In an exemplary embodiment, the invention provides methods to quantify higher order linkages in a biological sample. To quantify copies per droplet of a species of N linked nucleic acid fragments, where N is the number of different sub-fragments that comprise the linked species, clusters of droplets positive for the species of N-linked nucleic acid fragments are selected. The value of N is from about two to about 10000. For example, if copies per droplet of a three-target linked species (ABC) is to be quantified, then clusters of droplets positive for the ABC three target linked species are selected. Then, clusters of droplets positive for fewer than three target-linked species are selected. For example, droplets positive for AB, BC, AC, A, B, C are also selected. To determine the number of copies of ABC per droplet (the three-target linked species), the following formula is used:





(Copies per droplet of total target A within all clusters)−(sum of A, AB, and AC)=X





(Copies per droplet of total target B within all clusters)−(sum of B, AB, and BC)=Y





(Copies per droplet of total target C within all clusters)−(sum of C, AC, and BC)=Z;


The average of X+Y+Z represents the copies per droplet of the three-target linked species (ABC).

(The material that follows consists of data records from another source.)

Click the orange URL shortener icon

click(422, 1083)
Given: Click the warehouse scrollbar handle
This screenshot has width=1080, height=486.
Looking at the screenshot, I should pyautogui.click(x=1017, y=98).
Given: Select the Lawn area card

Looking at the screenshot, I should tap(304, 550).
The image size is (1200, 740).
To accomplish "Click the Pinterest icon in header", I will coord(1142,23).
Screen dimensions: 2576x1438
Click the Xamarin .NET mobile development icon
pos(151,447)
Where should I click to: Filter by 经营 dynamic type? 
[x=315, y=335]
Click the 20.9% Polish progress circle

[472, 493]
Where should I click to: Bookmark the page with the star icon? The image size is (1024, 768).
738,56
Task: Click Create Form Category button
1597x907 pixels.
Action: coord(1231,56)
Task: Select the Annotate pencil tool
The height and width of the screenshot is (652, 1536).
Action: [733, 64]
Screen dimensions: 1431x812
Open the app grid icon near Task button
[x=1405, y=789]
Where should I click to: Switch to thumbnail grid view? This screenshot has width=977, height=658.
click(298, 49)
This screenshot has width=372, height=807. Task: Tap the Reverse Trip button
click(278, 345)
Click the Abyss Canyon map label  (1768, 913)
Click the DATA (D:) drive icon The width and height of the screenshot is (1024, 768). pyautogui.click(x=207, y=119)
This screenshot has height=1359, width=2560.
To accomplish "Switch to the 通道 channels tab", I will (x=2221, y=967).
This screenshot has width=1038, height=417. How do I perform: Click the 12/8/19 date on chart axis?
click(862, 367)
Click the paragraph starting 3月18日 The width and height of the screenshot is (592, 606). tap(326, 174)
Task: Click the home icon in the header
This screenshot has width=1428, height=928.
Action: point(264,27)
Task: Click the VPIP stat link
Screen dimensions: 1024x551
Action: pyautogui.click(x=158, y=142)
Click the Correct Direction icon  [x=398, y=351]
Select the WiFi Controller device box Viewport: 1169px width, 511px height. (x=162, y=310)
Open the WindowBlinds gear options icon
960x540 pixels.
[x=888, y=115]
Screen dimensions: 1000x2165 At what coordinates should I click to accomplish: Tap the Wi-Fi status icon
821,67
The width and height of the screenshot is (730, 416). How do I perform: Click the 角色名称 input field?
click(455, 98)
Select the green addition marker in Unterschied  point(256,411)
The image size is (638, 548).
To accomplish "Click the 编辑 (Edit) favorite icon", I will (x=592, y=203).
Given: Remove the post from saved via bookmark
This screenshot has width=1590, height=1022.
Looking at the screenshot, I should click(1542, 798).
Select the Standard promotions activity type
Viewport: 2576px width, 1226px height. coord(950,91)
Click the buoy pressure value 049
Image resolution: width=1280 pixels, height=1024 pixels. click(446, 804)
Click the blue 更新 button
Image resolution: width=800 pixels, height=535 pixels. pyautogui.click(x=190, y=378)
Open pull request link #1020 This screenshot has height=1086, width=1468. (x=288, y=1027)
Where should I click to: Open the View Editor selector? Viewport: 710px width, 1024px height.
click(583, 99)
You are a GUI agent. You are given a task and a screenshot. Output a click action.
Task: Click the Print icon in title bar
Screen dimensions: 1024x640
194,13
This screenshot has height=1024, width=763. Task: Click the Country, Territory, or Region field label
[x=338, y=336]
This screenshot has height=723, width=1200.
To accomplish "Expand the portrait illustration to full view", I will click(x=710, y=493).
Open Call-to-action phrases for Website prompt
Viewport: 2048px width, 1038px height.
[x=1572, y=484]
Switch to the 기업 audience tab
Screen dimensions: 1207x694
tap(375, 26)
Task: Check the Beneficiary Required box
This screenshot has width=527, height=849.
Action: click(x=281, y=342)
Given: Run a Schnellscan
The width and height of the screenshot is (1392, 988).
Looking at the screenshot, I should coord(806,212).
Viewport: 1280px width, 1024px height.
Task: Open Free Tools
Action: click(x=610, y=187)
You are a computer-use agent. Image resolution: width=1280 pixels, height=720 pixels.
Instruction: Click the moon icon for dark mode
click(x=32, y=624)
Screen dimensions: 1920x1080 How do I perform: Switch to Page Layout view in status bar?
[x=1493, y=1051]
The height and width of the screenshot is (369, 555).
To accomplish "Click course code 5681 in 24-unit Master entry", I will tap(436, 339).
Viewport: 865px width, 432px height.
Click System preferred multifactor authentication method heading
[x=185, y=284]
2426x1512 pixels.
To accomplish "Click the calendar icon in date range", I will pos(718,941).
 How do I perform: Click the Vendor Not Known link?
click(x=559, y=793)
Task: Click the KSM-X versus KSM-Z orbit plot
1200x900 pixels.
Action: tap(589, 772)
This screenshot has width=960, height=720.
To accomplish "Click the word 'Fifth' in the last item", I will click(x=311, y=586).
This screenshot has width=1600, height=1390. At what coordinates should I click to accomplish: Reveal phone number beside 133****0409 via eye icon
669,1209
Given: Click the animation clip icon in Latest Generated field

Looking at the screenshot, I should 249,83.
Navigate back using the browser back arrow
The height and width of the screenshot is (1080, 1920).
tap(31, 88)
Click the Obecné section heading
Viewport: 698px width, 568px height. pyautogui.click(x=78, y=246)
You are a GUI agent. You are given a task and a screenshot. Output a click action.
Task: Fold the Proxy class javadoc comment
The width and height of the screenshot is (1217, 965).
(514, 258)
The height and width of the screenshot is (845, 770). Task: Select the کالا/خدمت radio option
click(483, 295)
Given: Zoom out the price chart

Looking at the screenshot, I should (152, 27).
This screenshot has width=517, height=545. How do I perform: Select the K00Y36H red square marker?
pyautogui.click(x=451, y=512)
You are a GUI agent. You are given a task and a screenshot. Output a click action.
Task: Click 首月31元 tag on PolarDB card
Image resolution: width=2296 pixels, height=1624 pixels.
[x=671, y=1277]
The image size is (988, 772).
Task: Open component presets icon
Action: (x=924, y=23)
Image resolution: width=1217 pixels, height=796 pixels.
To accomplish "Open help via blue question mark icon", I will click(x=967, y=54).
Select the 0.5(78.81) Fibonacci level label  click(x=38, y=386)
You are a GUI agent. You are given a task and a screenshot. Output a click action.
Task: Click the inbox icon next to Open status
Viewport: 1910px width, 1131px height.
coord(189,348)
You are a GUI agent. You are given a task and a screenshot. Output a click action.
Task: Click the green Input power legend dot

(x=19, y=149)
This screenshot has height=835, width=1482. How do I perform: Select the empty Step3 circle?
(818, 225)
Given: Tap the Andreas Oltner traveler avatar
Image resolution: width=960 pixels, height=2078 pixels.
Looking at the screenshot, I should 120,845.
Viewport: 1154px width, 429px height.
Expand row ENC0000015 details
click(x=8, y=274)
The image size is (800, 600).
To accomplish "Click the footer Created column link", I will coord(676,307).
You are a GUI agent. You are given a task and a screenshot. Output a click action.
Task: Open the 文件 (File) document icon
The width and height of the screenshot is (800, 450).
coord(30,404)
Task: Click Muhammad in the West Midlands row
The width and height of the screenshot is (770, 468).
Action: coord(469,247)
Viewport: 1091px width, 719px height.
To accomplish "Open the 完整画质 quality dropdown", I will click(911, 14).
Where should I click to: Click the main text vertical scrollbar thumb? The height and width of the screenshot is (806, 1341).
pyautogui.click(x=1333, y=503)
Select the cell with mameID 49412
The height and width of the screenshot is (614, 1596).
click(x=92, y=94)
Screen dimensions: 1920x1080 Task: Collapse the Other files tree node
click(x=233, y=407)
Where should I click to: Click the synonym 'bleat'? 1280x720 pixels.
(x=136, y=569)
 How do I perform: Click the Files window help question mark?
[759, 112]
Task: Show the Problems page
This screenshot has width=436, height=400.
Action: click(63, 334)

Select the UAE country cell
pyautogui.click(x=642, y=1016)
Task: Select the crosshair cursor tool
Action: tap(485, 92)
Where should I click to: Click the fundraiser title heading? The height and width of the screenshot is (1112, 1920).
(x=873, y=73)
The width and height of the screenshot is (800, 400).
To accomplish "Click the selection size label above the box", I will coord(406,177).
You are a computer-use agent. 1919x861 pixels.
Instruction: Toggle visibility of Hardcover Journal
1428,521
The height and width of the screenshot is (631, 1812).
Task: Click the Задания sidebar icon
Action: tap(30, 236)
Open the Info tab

Alternatively, the average can be a geometric average or an algorithm that optimizes a combination of linked species based on the theoretical error of each measurement. In addition, combinations can be weighted based on expected prevalence in the sample, error rates of measurement, and the number of linked species.


In one preferred embodiment, the invention comprises preparing a plurality of droplets, each comprising nucleic acid fragments obtained from a biological sample and selecting a species of N linked nucleic acid fragments for detection, wherein N is the number of different sub-fragments that comprise the linked species. Then, the droplets are assayed to identify or determine a subset of linked species that contain fewer than N linked sub-fragments, as well as the droplets that contain the individual (that make up the N total sub-fragments) sub-fragments alone. Finally, the N linked nucleic acid fragments are quantified as the average of a total for each sub-fragment less a total of linked species less than N comprising the sub-fragment. In alternative embodiments, the fragments are quantified as a weighted average.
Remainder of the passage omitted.